Rewrite the lines below, replacing "Toggle" with "Switch" everywhere it occurs and keeping everything else unchanged. Omit the pictures from your output.
━━━━━━━━━━━━━━━━
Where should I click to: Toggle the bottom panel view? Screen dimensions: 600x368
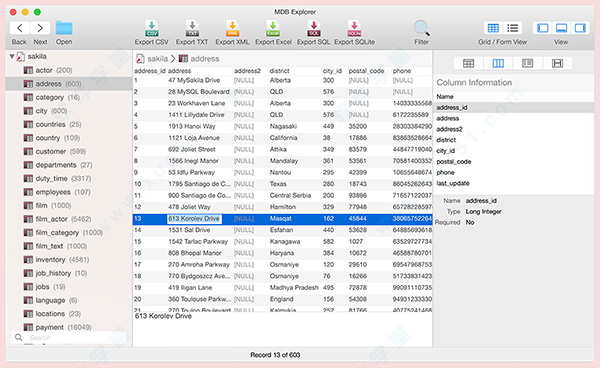[x=561, y=28]
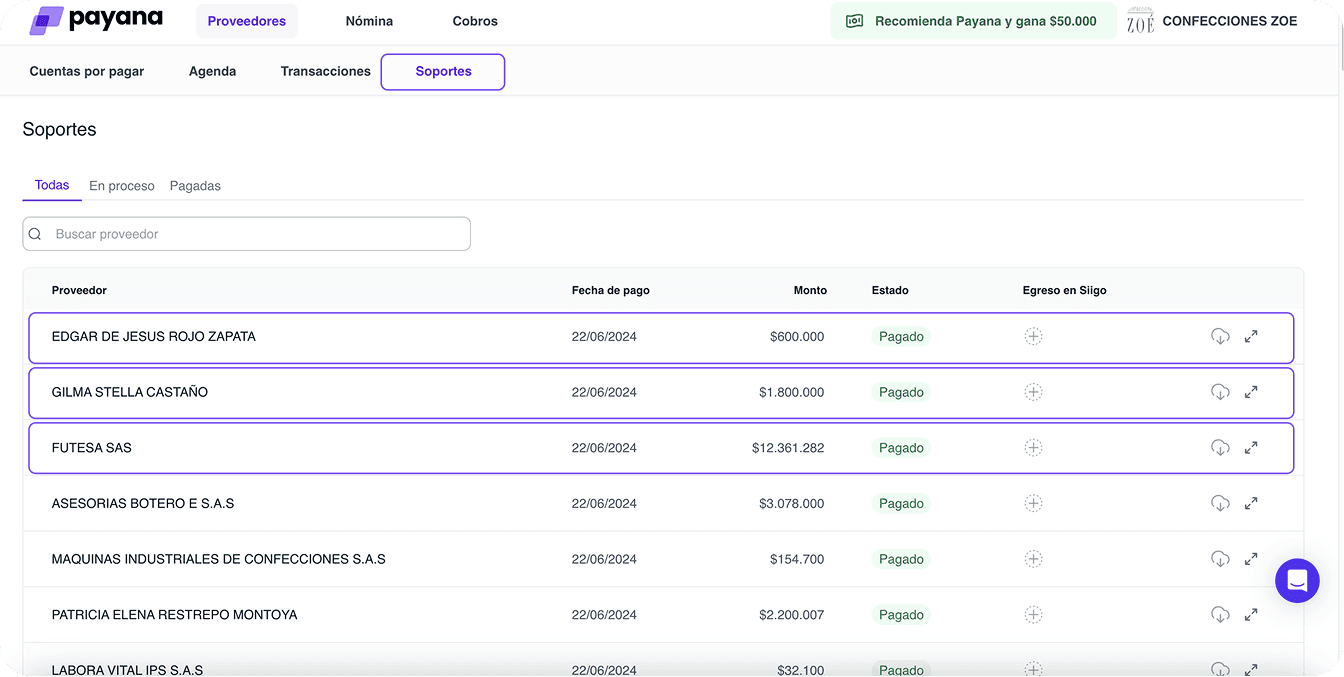Add egreso en Siigo for LABORA VITAL IPS

pos(1033,668)
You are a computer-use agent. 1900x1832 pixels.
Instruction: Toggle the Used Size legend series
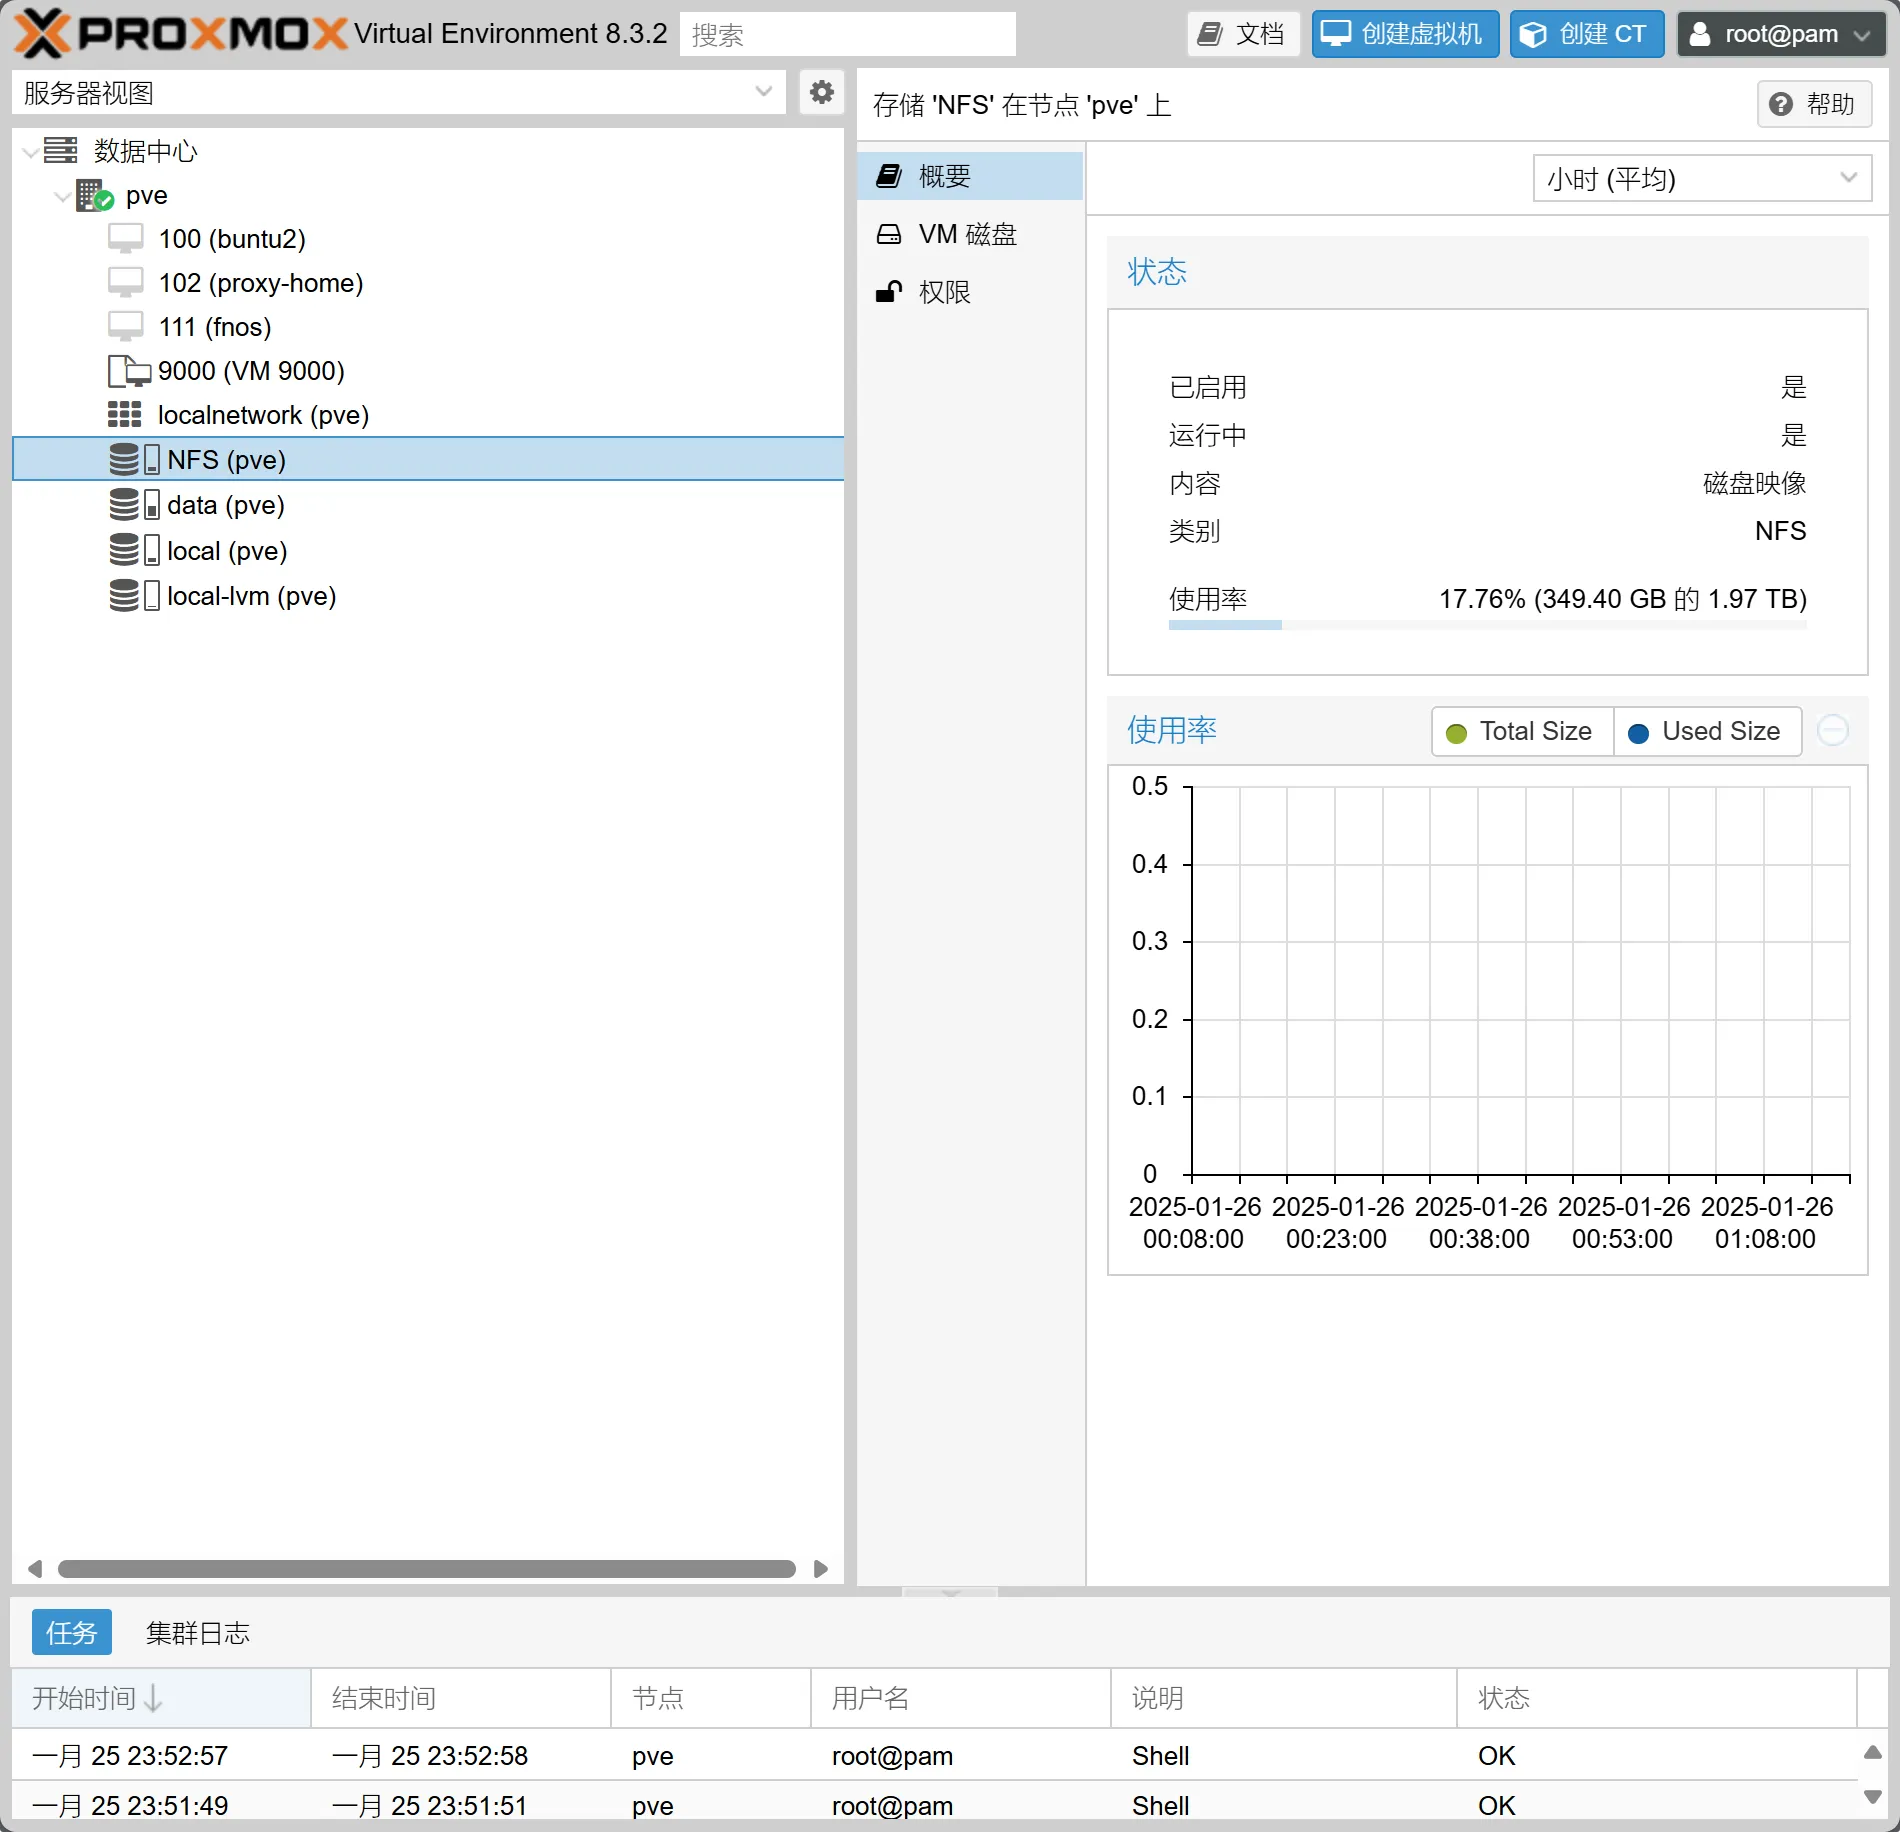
━━━━━━━━━━━━━━━━
• _SOLUTION TO THE EXERCISE_
Where should I click to: Switch the bottom panel view? Screen dimensions: 600x368
[x=561, y=28]
Add egreso en Siigo for LABORA VITAL IPS

pos(1033,668)
You are a computer-use agent. 1900x1832 pixels.
Instruction: Switch the Used Size legend series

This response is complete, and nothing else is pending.